Suikast düzenleyen kalkışmacı askerlerle çatışmaya giriyor, tabancasını çekiyor, adam vuruyor.
Saldırganı tekme atarak etkisiz elemana dönüştürüyor, fiyonklu hediye paketi yaparak kaldırıma bırakıveriyor.
Bizzat sorguya da giriyor, yaralanan güvercini de o tedavi ediyor...
Tarihi gerçeklere ve karakterlere odaklanan kurgusal yapımların dönemi ne derece doğru aktardığı hep tartışılmıştır.
Nitekim Murat Bardakçı “Payitaht”ta gördüğü tuhaflıkların veya “uçmuşluk”ların bir kısmını köşesinde tane tane anlattı.
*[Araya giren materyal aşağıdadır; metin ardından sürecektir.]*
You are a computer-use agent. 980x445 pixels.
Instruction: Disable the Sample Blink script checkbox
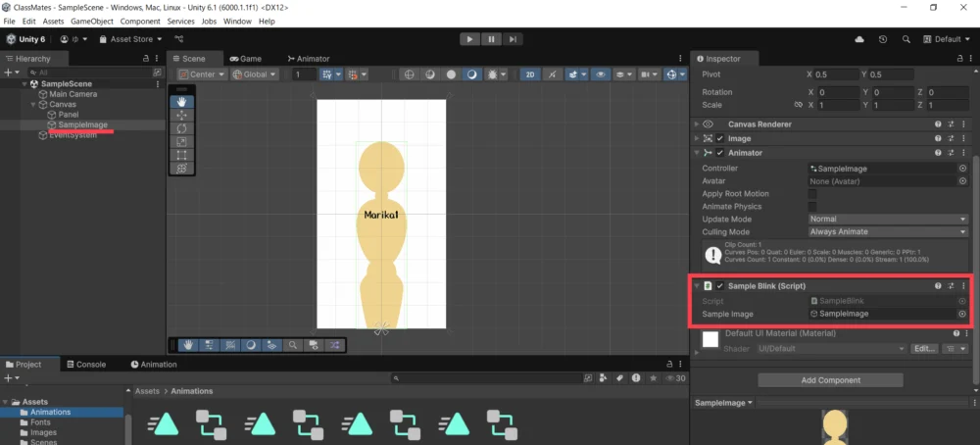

O tarihte olmayan mehter takımının dizide ne aradığından girmiş, “aile boyu, cümbür cemaat kahvaltı alışkanlığının” saray âdetleri arasında hiçbir zaman bulunmadığından çıkmış.
Tarihi dizilerde gerçeğin yamultulması mazur görülebilir belli ölçüler içerisinde. Tarih kaydırmaları vesaire de kurguya yönelik hamleler olarak yine bir ölçüde kabul edilebilir.